An assessment of an “unconventional revolution in oil and gas” by Pulitzer Prize-winning energy analyst Daniel Yergin highlighted the first in a series of House hearings titled America’s Energy Security and Innovation.
The core of the revolution is the use of horizontal drilling and hydraulic fracturing to greatly increase production from shale gas rock and tight oil reservoirs, says Yergin. (Tight oil is conventional oil in reservoirs with very low permeability.) While increased production has not converted the United States from an energy importer to an exporter, the balance is shifting. Yergin notes that U.S. net imports of oil have declined from a peak of 60 percent in 2005 to about 40 percent today. Opportunities for the U.S. to become a liquefied natural gas (LNG) exporter are also growing, says Yergin.
3 million jobs by 2020
“Today the industry supports 1.7 million jobs–a considerable accomplishment given the relative newness of the technology,” said Yergin in a written statement. “That number could rise to 3 million by 2020. In 2012, this revolution added $62 billion to federal and state government revenues, a number that we project could rise to about $113 billion by 2020. It is helping to stimulate a manufacturing renaissance in the United States, improving the competitive position of the United States in the global economy, and beginning to affect global geopolitics.”
Federal ‘roadblocks’
But America’s energy renaissance may not be realized if federal laws continue to introduce “roadblock after roadblock,” stated Rep.
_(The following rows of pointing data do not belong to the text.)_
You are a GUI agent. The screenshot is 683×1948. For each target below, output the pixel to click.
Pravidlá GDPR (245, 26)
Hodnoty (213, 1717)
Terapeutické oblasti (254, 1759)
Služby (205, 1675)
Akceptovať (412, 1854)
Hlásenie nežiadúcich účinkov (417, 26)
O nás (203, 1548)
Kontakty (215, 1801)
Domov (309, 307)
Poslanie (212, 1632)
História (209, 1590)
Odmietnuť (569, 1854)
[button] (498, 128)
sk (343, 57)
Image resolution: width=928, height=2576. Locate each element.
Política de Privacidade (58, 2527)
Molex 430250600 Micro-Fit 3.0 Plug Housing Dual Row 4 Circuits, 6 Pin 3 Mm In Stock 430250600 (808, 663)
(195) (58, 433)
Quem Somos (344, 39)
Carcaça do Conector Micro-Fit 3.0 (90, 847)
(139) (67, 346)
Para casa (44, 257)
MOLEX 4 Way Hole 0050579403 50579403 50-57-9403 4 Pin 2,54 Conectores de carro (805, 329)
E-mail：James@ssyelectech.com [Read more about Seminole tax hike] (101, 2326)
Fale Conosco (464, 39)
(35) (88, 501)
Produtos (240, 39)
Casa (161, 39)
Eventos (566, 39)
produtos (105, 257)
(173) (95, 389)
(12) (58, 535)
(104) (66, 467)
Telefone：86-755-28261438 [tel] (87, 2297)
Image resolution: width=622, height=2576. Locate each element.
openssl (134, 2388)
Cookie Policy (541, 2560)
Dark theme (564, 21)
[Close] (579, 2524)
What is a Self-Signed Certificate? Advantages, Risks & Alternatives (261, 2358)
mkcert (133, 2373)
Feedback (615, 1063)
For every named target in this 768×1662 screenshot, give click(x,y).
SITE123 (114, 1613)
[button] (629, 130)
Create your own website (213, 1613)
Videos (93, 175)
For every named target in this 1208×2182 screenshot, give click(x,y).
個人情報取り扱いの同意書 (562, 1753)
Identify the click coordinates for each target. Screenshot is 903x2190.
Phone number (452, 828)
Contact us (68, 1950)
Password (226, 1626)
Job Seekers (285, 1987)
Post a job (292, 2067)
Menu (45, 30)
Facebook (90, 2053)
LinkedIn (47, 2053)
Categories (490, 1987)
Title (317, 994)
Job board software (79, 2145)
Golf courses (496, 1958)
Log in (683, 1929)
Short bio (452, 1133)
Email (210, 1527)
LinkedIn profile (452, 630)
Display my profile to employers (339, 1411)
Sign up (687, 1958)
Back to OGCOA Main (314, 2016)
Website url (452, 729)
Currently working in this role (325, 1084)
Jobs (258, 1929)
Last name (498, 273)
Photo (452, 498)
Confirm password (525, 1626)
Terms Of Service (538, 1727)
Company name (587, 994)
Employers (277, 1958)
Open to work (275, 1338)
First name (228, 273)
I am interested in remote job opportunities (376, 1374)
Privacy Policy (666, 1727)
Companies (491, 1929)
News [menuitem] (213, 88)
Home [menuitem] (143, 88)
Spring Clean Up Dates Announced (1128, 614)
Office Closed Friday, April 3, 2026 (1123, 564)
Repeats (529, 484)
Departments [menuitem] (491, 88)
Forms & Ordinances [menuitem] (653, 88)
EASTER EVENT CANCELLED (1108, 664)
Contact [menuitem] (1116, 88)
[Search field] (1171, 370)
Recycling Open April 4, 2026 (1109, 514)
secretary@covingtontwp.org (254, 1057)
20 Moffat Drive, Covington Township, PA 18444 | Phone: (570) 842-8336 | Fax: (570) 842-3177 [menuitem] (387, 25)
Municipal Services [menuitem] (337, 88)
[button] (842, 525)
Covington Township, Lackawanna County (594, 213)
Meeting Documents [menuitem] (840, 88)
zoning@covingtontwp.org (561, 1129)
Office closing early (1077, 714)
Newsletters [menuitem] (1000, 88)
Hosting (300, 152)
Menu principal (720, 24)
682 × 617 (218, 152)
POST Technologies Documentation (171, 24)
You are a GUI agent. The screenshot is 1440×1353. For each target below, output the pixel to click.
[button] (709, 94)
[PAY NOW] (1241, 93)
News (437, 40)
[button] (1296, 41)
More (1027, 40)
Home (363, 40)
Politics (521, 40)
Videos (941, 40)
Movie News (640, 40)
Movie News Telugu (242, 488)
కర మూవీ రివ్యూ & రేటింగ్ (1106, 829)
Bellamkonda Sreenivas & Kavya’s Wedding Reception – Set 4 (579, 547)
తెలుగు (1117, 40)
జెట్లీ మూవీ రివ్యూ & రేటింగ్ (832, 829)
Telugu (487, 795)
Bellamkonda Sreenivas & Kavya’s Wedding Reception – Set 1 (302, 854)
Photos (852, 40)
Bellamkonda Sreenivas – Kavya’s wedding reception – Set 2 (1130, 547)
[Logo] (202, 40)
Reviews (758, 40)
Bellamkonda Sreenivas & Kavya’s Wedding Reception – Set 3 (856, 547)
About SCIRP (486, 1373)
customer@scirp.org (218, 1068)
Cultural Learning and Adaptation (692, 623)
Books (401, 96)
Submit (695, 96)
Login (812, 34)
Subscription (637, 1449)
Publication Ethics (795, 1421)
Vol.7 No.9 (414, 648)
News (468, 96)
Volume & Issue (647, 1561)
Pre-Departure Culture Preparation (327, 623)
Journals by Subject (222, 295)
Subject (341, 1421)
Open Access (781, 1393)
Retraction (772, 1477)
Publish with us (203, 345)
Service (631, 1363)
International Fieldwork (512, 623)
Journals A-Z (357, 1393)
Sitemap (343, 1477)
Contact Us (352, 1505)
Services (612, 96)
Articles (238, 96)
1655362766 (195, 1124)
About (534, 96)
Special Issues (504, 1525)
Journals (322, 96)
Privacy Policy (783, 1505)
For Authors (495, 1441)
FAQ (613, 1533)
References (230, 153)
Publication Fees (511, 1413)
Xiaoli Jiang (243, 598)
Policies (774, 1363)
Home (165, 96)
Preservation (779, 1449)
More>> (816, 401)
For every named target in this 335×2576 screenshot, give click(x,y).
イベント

Fred Upton (R-MI), chair of the House Energy and Power Subcommittee, which is holding the hearings. One type of “roadblock” is environmental regulation.
Yergin notes that hydraulic fracturing has been in use since the late 1940s, but never near the scale and intensity seen today. In particular, fracking has been increasing dramatically in more densely populated regions. “Understandably, the environmental impacts need to be carefully assessed and monitored,” said Yergin, “and the public needs to be confident about these impacts.”
Yergin was a member of a subcommittee of the Department of Energy’s Advisory Board, which identified three major environmental issues–water, local air pollution, and community impact. “Each, the subcommittee concluded, needs to be managed with great attention and can be managed through best practices in operations and regulation, continuing technological innovation, and community engagement,” said Yergin. “We see continuing effort going into these endeavors–with, for instance, recycling of water and new approaches to waste water treatment.”
Regulatory misconception
One observation that came out of the work of Yergin’s subcommittee is that there appears to be a mismatch between perceptions of regulation and actual regulation, Yergin added. “Drilling is a highly regulated activity, but it is mostly regulated at the state level,” he said. “We identified the need to continue to support, with what amounts to very small funding, the activities of STRONGER– State Review of Oil and Natural Gas Environmental Regulations–a collaborative benchmarking and standard-setting organization that evaluates and promotes continuing improvement of regulatory activities among the states.”